How to Tune CPU, Memory, and Disk Alerts Without Missing Real Incidents
CPU, memory, and disk alerts are the easiest alerts to create and the easiest to get wrong. Static thresholds without duration or context create noise.
CPU
CPU alerts should separate short spikes from sustained contention. A batch server and a web checkout server do not deserve identical severity rules.
Warning: CPU > 85% for 15 minutes
Critical: CPU > 95% for 10 minutes AND production service impact
Ticket: only if owner and runbook exist
Memory
Memory alerts need OS-specific interpretation. High used memory is not automatically bad if cache behavior is normal. Focus on available memory, paging, swap, process growth, or application errors.
Disk
Disk alerting should use both percent free and absolute free space. Ten percent free on a 50 GB volume is different from ten percent free on a 20 TB volume.
| Volume type | Warning | Critical |
|---|---|---|
| OS disk | < 15% and < 10 GB | < 8% or < 5 GB |
| Database/log volume | Growth trend abnormal | Projected full before next support window |
| Temporary/cache volume | Only if app impact exists | Service degradation or failed jobs |
When to create incidents
Create an incident when there is action to take.
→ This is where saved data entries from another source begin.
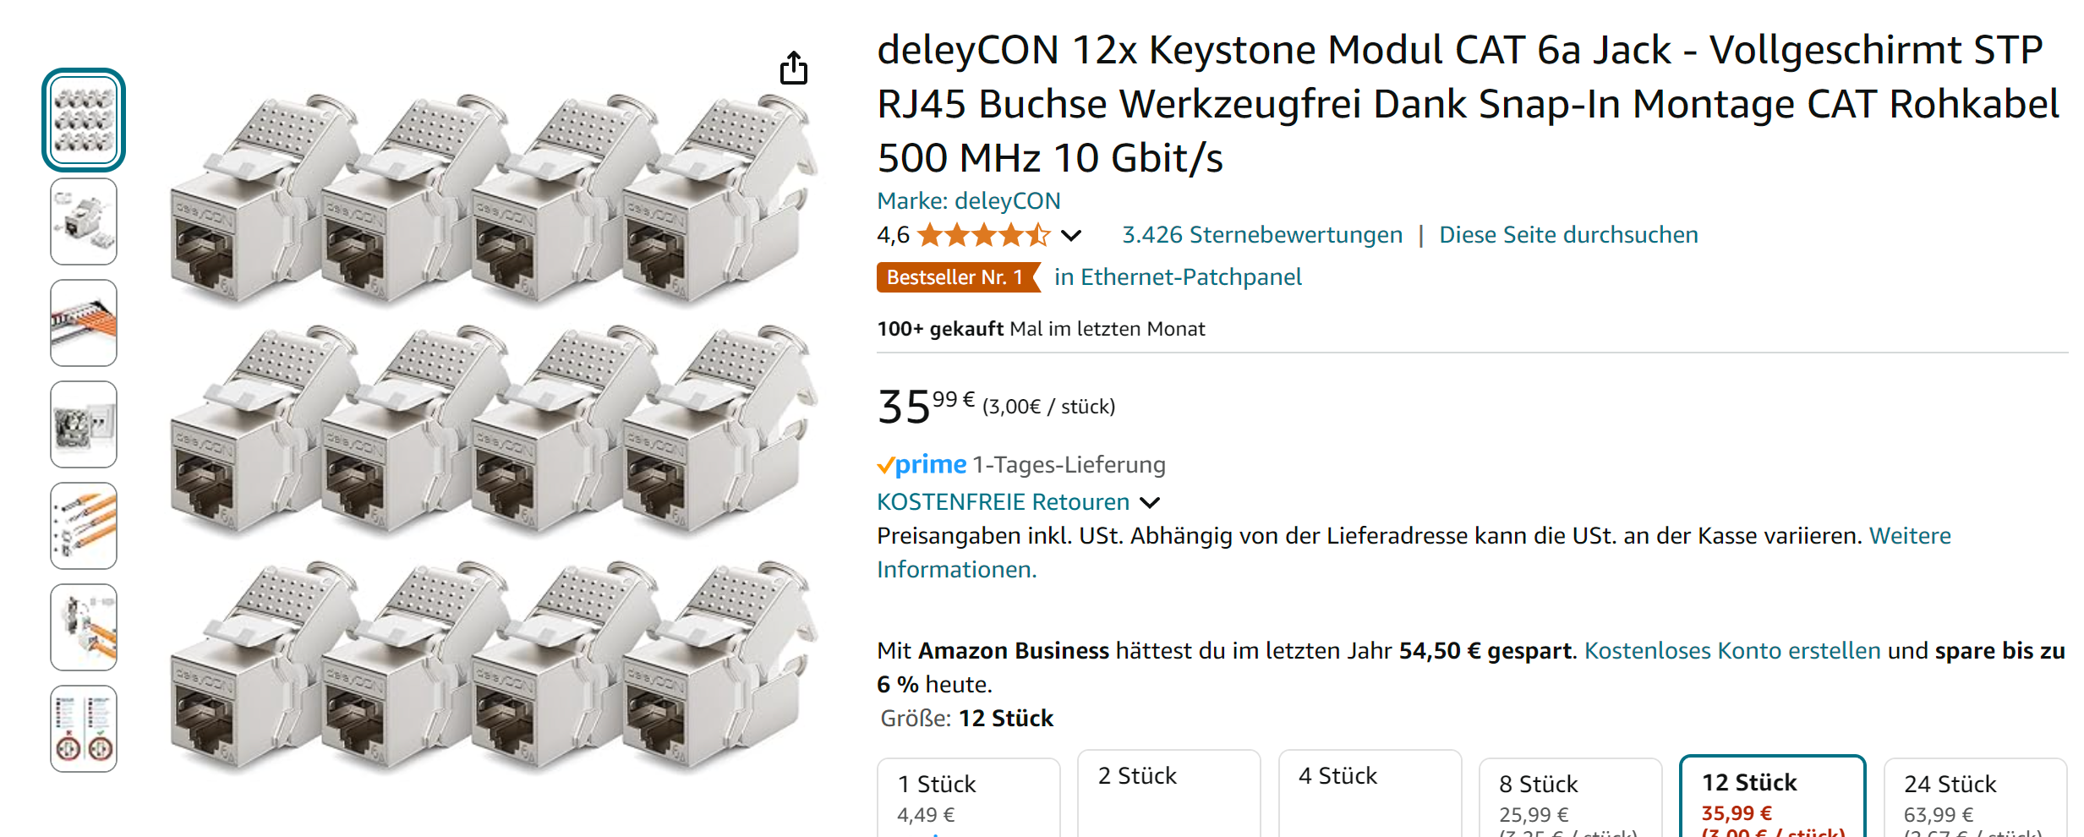
Task: Open the third thumbnail with orange cables
Action: (x=84, y=323)
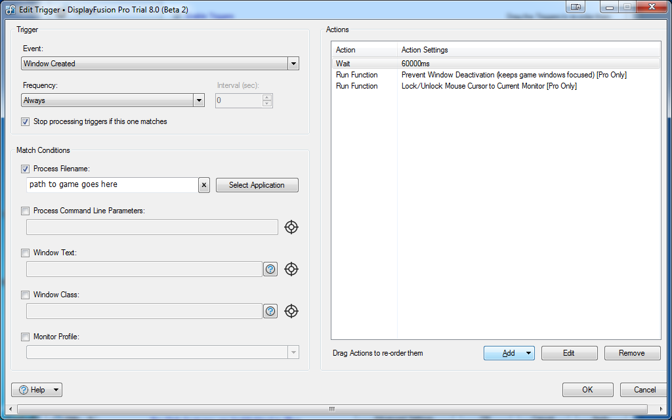Clear the Process Filename with the x button

coord(204,185)
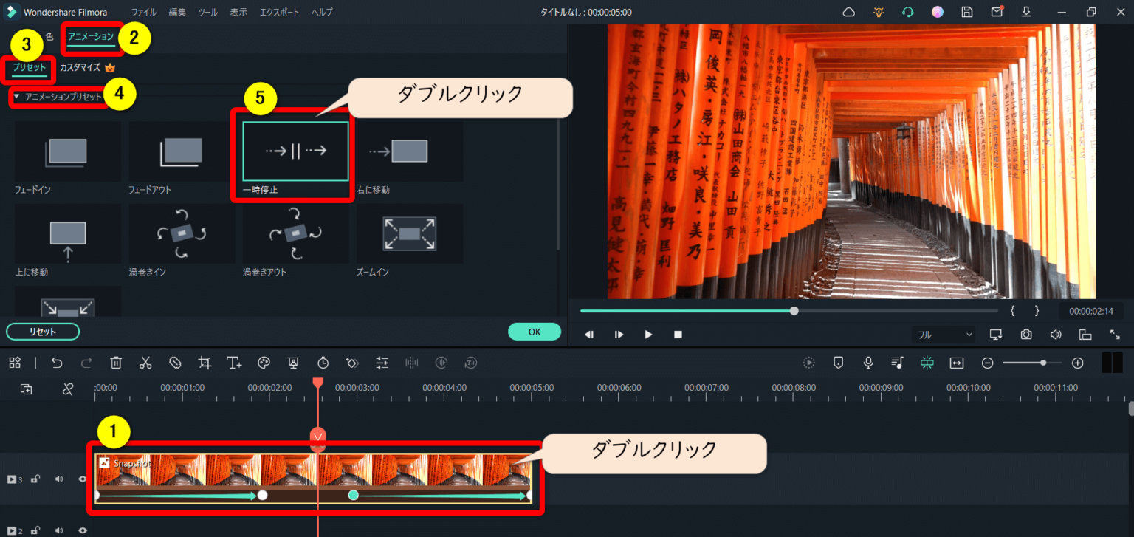Click the microphone voiceover record icon

pyautogui.click(x=868, y=363)
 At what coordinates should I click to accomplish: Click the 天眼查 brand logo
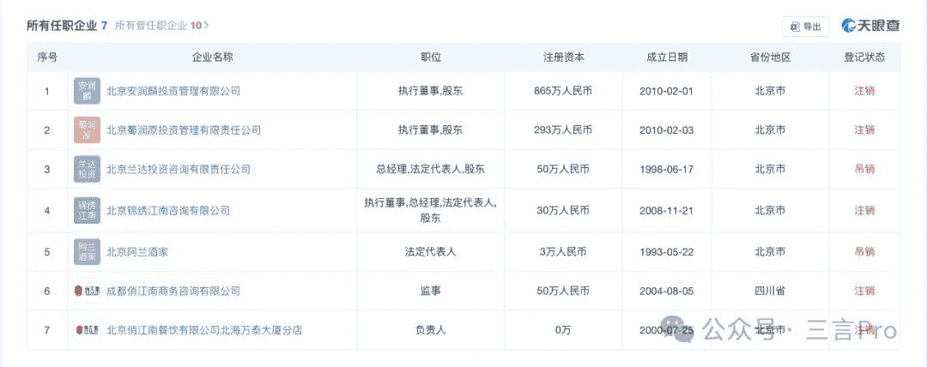click(x=870, y=26)
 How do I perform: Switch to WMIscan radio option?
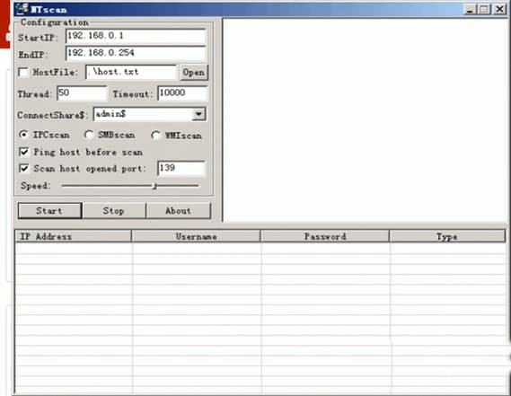155,136
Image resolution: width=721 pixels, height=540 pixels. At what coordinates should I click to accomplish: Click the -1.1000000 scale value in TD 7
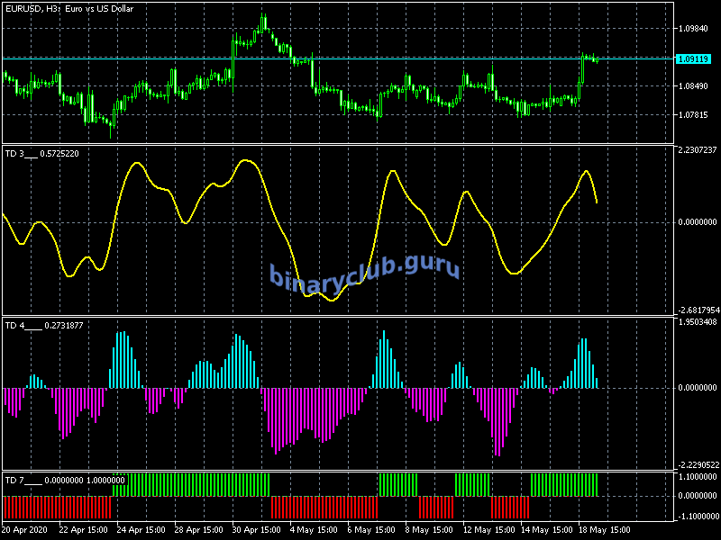(697, 516)
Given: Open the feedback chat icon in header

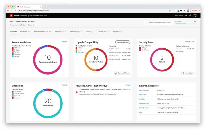Looking at the screenshot, I should (x=186, y=15).
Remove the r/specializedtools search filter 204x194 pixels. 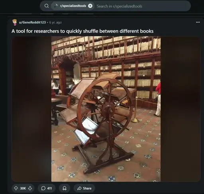(x=90, y=6)
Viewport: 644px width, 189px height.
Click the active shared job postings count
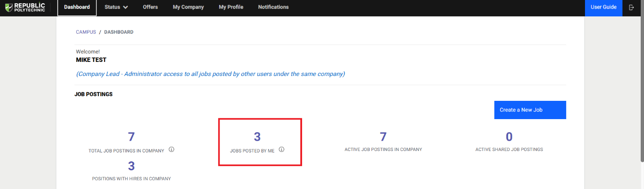[509, 137]
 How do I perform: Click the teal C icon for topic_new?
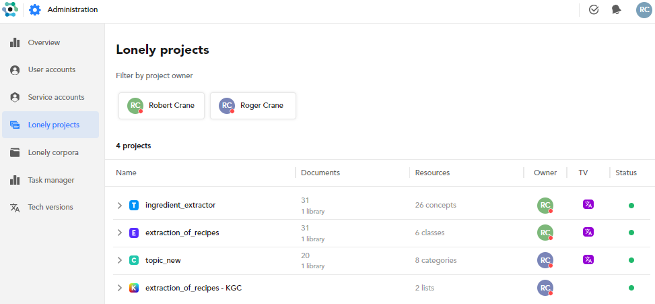click(x=134, y=260)
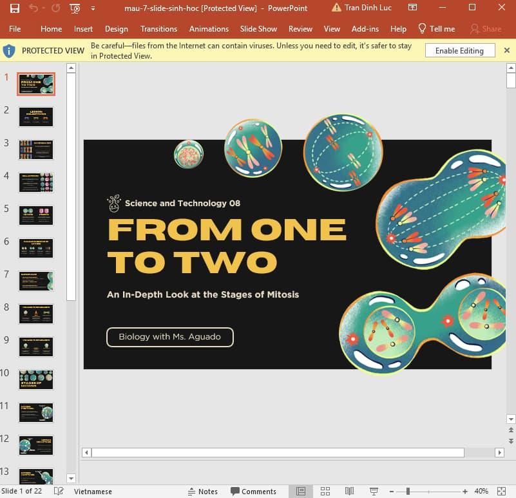
Task: Click the Enable Editing button
Action: click(x=459, y=50)
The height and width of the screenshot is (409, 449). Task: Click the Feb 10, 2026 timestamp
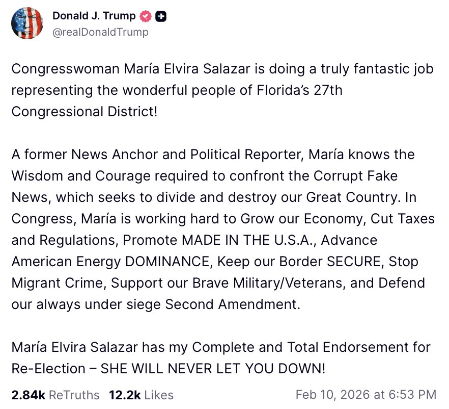(366, 395)
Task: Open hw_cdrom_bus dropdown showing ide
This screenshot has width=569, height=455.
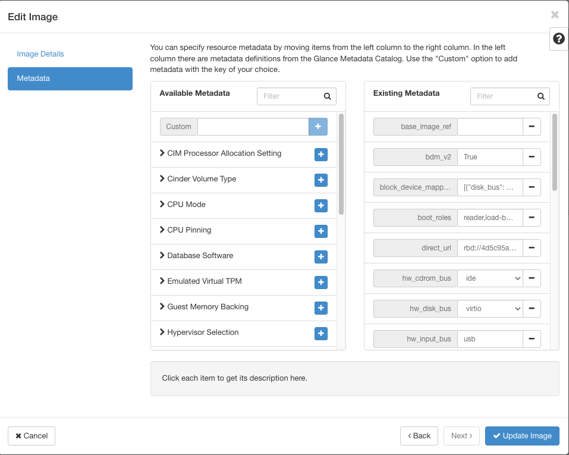Action: click(x=489, y=278)
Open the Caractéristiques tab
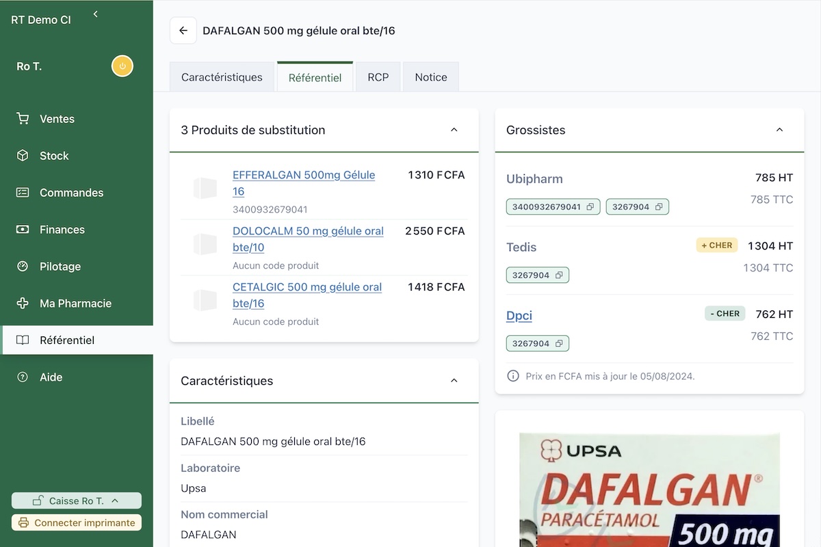821x547 pixels. [222, 77]

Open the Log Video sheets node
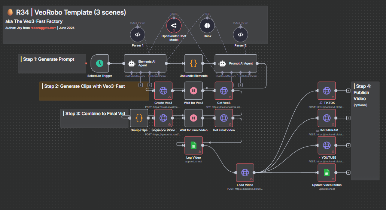pyautogui.click(x=194, y=145)
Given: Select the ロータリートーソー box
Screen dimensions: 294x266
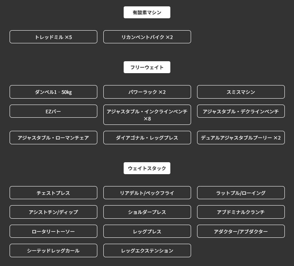Looking at the screenshot, I should 53,231.
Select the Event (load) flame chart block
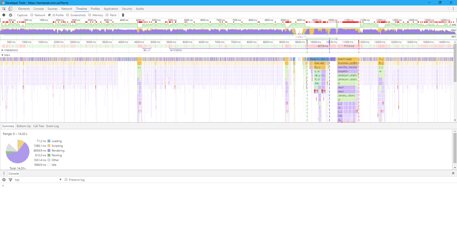457x247 pixels. tap(347, 59)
Create an event or alert only when it needs observation. This distinction keeps operators from becoming human filters for poorly designed monitors.
Tuning workflow
- Pull last 30 days of CPU, memory, and disk incidents.
- Mark incidents closed with no action.
- Mark incidents that self-cleared under 10 minutes.
- Raise duration threshold for self-clearing noise.
- Add runbook links to remaining actionable alerts.